Sunday, September 10, 2017

A Horse Named Terry

"Do you want to come and meet Terry?" Her brown eyes wide. Sparkling. The embodiment of child-like wonder. If ever I'd had cause to use the phrase, this had been it.

"Sure, kiddo." This was not a request to be refused. Hearts of stone would crumble from the look in those eyes. Ravaging marauders would have given pause at the look on my daughter's face before continuing their rampage. The village would be burned, but that skip in time, that temporal record scratch, would have marked the moment forever.

I followed my daughter through the stables to the very end of a row of stalls, past other horses, to find Terry, the smallest of the lot, and my daughter's mount for the previous week. More of a pony, really, than a horse. A dwarf amongst giants. But when my daughter had ridden him a mere twenty or so minutes before, her head had practically been obscured for all the clouds so high had she sat.

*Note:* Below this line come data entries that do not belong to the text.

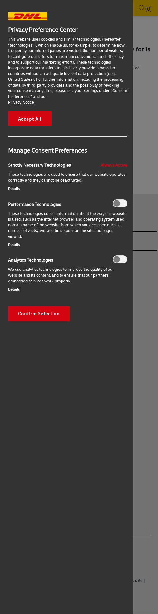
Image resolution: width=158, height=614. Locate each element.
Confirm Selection (39, 313)
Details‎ (14, 188)
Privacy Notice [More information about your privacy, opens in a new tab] (21, 102)
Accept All (30, 118)
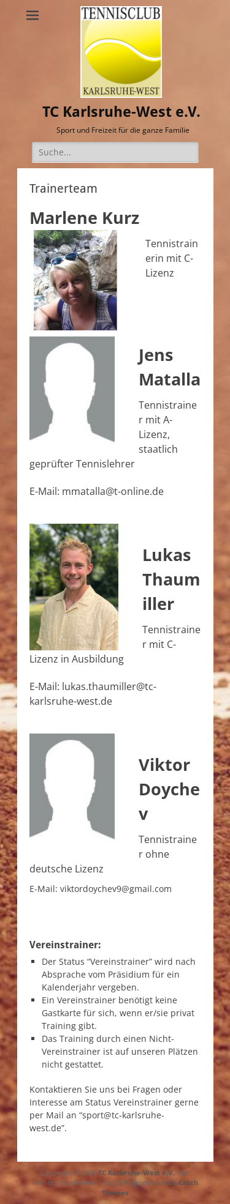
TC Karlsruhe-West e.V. (121, 112)
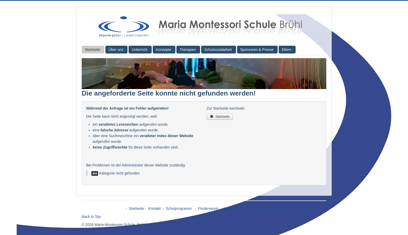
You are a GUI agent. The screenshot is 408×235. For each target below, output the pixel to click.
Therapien (188, 50)
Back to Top (91, 216)
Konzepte (163, 50)
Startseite (92, 50)
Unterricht (140, 50)
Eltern (286, 50)
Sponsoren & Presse (256, 50)
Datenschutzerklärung (265, 208)
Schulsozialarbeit (218, 50)
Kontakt (154, 208)
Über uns (116, 50)
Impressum (233, 208)
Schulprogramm (179, 208)
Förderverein (208, 208)
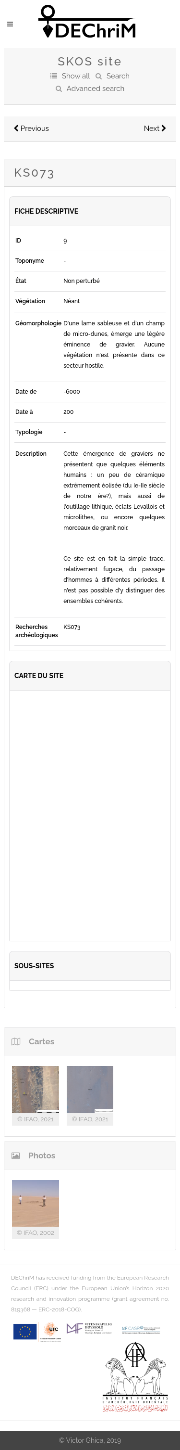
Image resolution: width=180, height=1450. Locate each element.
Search (118, 76)
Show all (76, 76)
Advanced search (95, 88)
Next (155, 128)
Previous (31, 128)
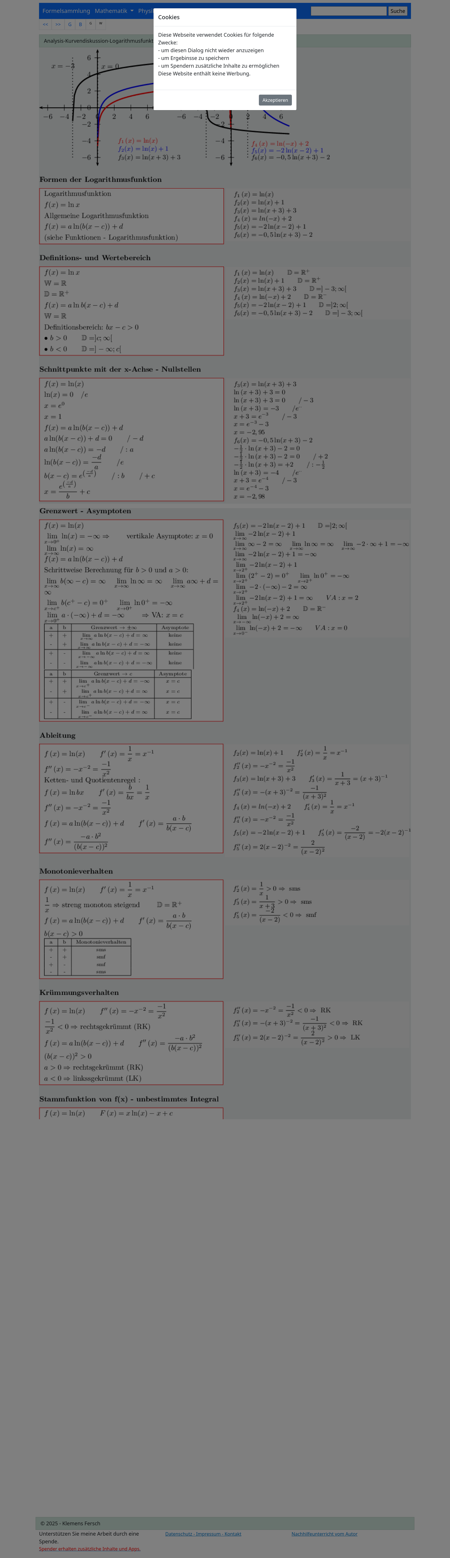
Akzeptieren (275, 100)
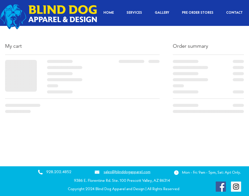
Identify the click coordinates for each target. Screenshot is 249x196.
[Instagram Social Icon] (236, 187)
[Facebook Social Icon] (221, 187)
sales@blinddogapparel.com (127, 172)
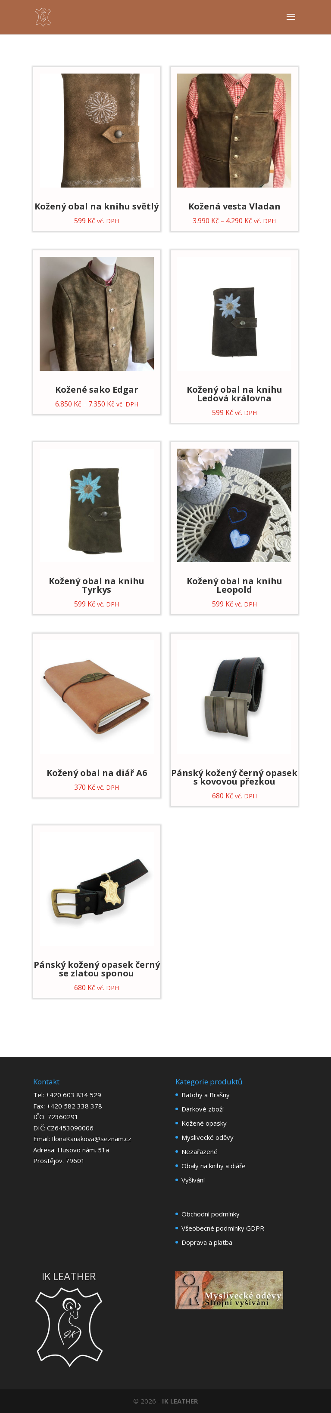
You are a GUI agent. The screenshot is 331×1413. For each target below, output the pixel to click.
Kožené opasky (204, 1123)
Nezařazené (199, 1151)
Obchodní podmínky (210, 1214)
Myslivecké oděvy (207, 1137)
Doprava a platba (206, 1242)
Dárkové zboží (202, 1109)
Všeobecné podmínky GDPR (222, 1228)
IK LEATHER (180, 1401)
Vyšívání (193, 1180)
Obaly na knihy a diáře (213, 1165)
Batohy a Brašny (205, 1094)
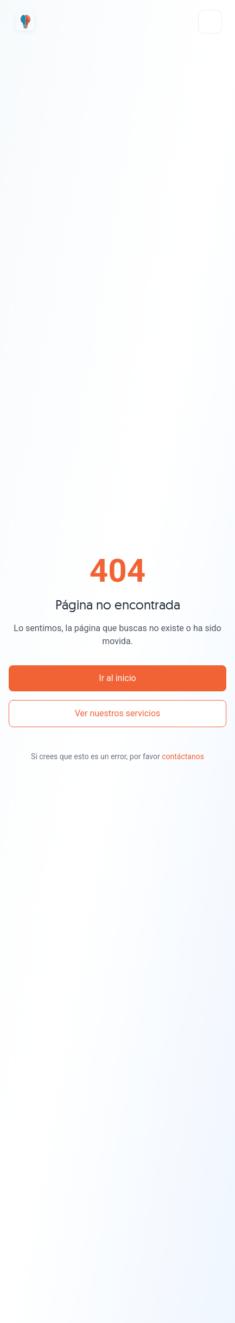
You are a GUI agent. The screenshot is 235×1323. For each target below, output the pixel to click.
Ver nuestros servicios (118, 713)
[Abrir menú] (210, 22)
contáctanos (183, 756)
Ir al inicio (117, 678)
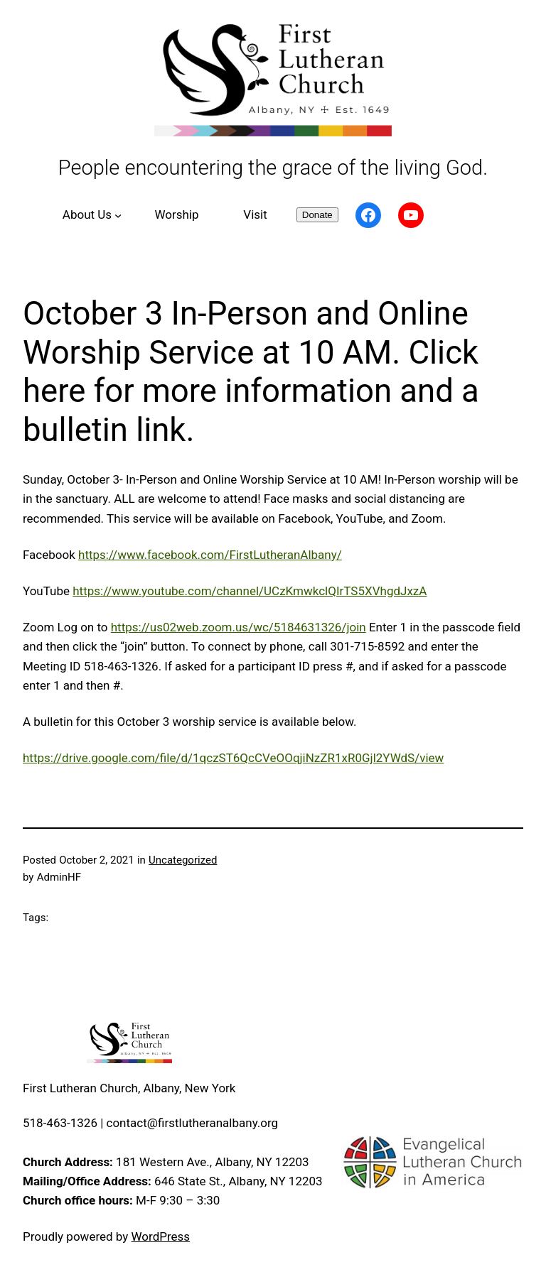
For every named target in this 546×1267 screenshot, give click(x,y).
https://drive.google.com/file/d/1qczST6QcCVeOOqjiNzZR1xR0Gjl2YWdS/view (233, 758)
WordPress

Some familiar smells: the hay, the manure, the wood from the old barn, hide and hair. A thousand different odours combined that most people knew as "the farm smell:" a brown sludge. But to those versed in such things, there was an entire palette there with all kinds of data ripe for the collating. I'd grown accustomed to my (sub)urban environment and the accompanying smells, but some things would not--indeed could not--be forgotten, and I still had a vocabulary for such things, limited though it was.